- **Task directions**: The entire listing below should be output exactly as it stands.

- **Source information**:
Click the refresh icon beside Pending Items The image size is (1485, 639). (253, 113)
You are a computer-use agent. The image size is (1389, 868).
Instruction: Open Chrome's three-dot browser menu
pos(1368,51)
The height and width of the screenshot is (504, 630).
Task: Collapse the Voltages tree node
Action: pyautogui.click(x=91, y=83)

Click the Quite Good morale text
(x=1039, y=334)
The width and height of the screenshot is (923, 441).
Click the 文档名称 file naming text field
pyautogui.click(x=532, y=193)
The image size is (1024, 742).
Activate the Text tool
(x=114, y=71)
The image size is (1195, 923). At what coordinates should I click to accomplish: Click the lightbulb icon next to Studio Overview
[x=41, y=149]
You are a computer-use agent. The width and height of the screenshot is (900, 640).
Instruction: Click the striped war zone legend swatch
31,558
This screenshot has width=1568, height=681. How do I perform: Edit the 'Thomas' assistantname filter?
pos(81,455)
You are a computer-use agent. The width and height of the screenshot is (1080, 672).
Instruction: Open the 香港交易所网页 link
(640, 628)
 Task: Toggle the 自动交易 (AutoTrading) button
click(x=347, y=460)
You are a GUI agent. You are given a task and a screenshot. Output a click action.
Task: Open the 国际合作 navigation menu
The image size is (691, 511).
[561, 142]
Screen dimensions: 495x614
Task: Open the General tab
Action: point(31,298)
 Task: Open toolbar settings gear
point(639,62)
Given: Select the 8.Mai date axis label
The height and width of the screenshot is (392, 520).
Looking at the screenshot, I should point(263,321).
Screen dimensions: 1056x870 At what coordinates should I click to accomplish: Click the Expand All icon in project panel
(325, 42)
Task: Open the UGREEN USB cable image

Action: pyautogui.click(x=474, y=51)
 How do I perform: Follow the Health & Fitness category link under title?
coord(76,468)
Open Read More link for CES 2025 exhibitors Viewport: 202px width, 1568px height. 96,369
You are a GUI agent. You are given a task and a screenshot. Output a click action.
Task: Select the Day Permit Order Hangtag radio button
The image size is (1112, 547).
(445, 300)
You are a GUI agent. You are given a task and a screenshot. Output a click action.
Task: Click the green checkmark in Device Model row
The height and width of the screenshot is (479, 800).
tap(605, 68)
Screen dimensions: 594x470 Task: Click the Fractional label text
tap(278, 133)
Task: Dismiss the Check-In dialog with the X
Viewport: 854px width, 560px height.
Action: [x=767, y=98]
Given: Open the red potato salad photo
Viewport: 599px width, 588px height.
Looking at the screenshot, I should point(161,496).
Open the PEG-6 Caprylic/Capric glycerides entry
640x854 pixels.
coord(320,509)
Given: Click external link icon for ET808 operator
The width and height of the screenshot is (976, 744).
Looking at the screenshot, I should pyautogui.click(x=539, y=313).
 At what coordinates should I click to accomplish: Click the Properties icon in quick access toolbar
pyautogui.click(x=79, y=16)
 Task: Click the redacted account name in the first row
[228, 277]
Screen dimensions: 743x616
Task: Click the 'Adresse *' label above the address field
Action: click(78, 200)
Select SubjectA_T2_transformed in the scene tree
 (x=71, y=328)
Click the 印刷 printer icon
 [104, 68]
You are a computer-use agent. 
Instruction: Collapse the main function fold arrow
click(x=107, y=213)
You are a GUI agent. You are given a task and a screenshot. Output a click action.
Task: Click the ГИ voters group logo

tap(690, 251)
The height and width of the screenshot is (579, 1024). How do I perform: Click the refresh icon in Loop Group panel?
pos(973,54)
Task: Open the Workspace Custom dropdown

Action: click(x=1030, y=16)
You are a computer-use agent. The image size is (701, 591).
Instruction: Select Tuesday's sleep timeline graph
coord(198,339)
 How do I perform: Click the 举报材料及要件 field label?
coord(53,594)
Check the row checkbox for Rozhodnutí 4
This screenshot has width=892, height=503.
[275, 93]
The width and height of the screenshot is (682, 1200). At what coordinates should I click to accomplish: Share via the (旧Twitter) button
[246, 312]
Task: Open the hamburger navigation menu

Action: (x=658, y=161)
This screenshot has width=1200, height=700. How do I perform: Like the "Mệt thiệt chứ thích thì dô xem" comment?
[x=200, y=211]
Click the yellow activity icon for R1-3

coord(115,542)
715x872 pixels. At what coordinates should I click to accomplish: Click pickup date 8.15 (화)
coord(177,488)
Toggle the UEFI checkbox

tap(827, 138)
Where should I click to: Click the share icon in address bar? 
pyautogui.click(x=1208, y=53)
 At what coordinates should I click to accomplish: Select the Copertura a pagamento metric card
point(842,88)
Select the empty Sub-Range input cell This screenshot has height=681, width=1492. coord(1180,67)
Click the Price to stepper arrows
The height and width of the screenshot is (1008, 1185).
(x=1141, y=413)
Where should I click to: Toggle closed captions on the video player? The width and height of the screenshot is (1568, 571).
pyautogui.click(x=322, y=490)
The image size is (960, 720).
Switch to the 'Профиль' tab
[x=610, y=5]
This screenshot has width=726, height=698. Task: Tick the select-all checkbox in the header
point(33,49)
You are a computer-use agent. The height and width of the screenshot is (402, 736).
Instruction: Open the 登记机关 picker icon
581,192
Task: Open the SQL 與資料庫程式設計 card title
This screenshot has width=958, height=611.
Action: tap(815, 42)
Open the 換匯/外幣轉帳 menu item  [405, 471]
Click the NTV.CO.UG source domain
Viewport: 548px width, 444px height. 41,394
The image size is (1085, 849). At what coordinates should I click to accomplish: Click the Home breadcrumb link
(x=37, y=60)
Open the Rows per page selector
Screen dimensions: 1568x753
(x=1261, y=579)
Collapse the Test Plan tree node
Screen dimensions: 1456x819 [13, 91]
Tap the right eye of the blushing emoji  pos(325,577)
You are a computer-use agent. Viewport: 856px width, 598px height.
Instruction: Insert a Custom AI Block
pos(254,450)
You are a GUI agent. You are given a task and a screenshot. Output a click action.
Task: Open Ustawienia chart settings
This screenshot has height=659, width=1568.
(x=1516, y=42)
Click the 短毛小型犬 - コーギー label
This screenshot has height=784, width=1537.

- **Your response**:
Click the refresh icon beside Pending Items The image size is (1485, 639). (253, 113)
You are a computer-use agent. The image size is (1389, 868).
Instruction: Open Chrome's three-dot browser menu
pos(1368,51)
The height and width of the screenshot is (504, 630).
Task: Collapse the Voltages tree node
Action: pyautogui.click(x=91, y=83)

Click the Quite Good morale text
(x=1039, y=334)
The width and height of the screenshot is (923, 441).
Click the 文档名称 file naming text field
pyautogui.click(x=532, y=193)
The image size is (1024, 742).
Activate the Text tool
(x=114, y=71)
The image size is (1195, 923). At what coordinates should I click to accomplish: Click the lightbulb icon next to Studio Overview
[x=41, y=149]
You are a computer-use agent. The width and height of the screenshot is (900, 640).
Instruction: Click the striped war zone legend swatch
31,558
This screenshot has width=1568, height=681. How do I perform: Edit the 'Thomas' assistantname filter?
pos(81,455)
You are a computer-use agent. The width and height of the screenshot is (1080, 672).
Instruction: Open the 香港交易所网页 link
(640, 628)
 Task: Toggle the 自动交易 (AutoTrading) button
click(x=347, y=460)
You are a GUI agent. You are given a task and a screenshot. Output a click action.
Task: Open the 国际合作 navigation menu
The image size is (691, 511).
[561, 142]
Screen dimensions: 495x614
Task: Open the General tab
Action: point(31,298)
 Task: Open toolbar settings gear
point(639,62)
Given: Select the 8.Mai date axis label
The height and width of the screenshot is (392, 520).
Looking at the screenshot, I should point(263,321).
Screen dimensions: 1056x870 At what coordinates should I click to accomplish: Click the Expand All icon in project panel
(325, 42)
Task: Open the UGREEN USB cable image

Action: pyautogui.click(x=474, y=51)
 How do I perform: Follow the Health & Fitness category link under title?
coord(76,468)
Open Read More link for CES 2025 exhibitors Viewport: 202px width, 1568px height. 96,369
You are a GUI agent. You are given a task and a screenshot. Output a click action.
Task: Select the Day Permit Order Hangtag radio button
The image size is (1112, 547).
(445, 300)
You are a GUI agent. You are given a task and a screenshot. Output a click action.
Task: Click the green checkmark in Device Model row
The height and width of the screenshot is (479, 800).
tap(605, 68)
Screen dimensions: 594x470 Task: Click the Fractional label text
tap(278, 133)
Task: Dismiss the Check-In dialog with the X
Viewport: 854px width, 560px height.
Action: [x=767, y=98]
Given: Open the red potato salad photo
Viewport: 599px width, 588px height.
Looking at the screenshot, I should point(161,496).
Open the PEG-6 Caprylic/Capric glycerides entry
640x854 pixels.
coord(320,509)
Given: Click external link icon for ET808 operator
The width and height of the screenshot is (976, 744).
Looking at the screenshot, I should pyautogui.click(x=539, y=313).
 At what coordinates should I click to accomplish: Click the Properties icon in quick access toolbar
pyautogui.click(x=79, y=16)
 Task: Click the redacted account name in the first row
[228, 277]
Screen dimensions: 743x616
Task: Click the 'Adresse *' label above the address field
Action: click(78, 200)
Select SubjectA_T2_transformed in the scene tree
 (x=71, y=328)
Click the 印刷 printer icon
 [104, 68]
You are a computer-use agent. 
Instruction: Collapse the main function fold arrow
click(x=107, y=213)
You are a GUI agent. You are given a task and a screenshot. Output a click action.
Task: Click the ГИ voters group logo

tap(690, 251)
The height and width of the screenshot is (579, 1024). How do I perform: Click the refresh icon in Loop Group panel?
pos(973,54)
Task: Open the Workspace Custom dropdown

Action: click(x=1030, y=16)
You are a computer-use agent. The image size is (701, 591).
Instruction: Select Tuesday's sleep timeline graph
coord(198,339)
 How do I perform: Click the 举报材料及要件 field label?
coord(53,594)
Check the row checkbox for Rozhodnutí 4
This screenshot has width=892, height=503.
[275, 93]
The width and height of the screenshot is (682, 1200). At what coordinates should I click to accomplish: Share via the (旧Twitter) button
[246, 312]
Task: Open the hamburger navigation menu

Action: (x=658, y=161)
This screenshot has width=1200, height=700. How do I perform: Like the "Mệt thiệt chứ thích thì dô xem" comment?
[x=200, y=211]
Click the yellow activity icon for R1-3

coord(115,542)
715x872 pixels. At what coordinates should I click to accomplish: Click pickup date 8.15 (화)
coord(177,488)
Toggle the UEFI checkbox

tap(827, 138)
Where should I click to: Click the share icon in address bar? 
pyautogui.click(x=1208, y=53)
 At what coordinates should I click to accomplish: Select the Copertura a pagamento metric card
point(842,88)
Select the empty Sub-Range input cell This screenshot has height=681, width=1492. coord(1180,67)
Click the Price to stepper arrows
The height and width of the screenshot is (1008, 1185).
(x=1141, y=413)
Where should I click to: Toggle closed captions on the video player? The width and height of the screenshot is (1568, 571).
pyautogui.click(x=322, y=490)
The image size is (960, 720).
Switch to the 'Профиль' tab
[x=610, y=5]
This screenshot has width=726, height=698. Task: Tick the select-all checkbox in the header
point(33,49)
You are a computer-use agent. The height and width of the screenshot is (402, 736).
Instruction: Open the 登记机关 picker icon
581,192
Task: Open the SQL 與資料庫程式設計 card title
This screenshot has width=958, height=611.
Action: tap(815, 42)
Open the 換匯/外幣轉帳 menu item  [405, 471]
Click the NTV.CO.UG source domain
Viewport: 548px width, 444px height. 41,394
The image size is (1085, 849). At what coordinates should I click to accomplish: Click the Home breadcrumb link
(x=37, y=60)
Open the Rows per page selector
Screen dimensions: 1568x753
(x=1261, y=579)
Collapse the Test Plan tree node
Screen dimensions: 1456x819 [13, 91]
Tap the right eye of the blushing emoji  pos(325,577)
You are a computer-use agent. Viewport: 856px width, 598px height.
Instruction: Insert a Custom AI Block
pos(254,450)
You are a GUI agent. You are given a task and a screenshot. Output a click action.
Task: Open Ustawienia chart settings
This screenshot has height=659, width=1568.
(x=1516, y=42)
Click the 短毛小型犬 - コーギー label
This screenshot has height=784, width=1537.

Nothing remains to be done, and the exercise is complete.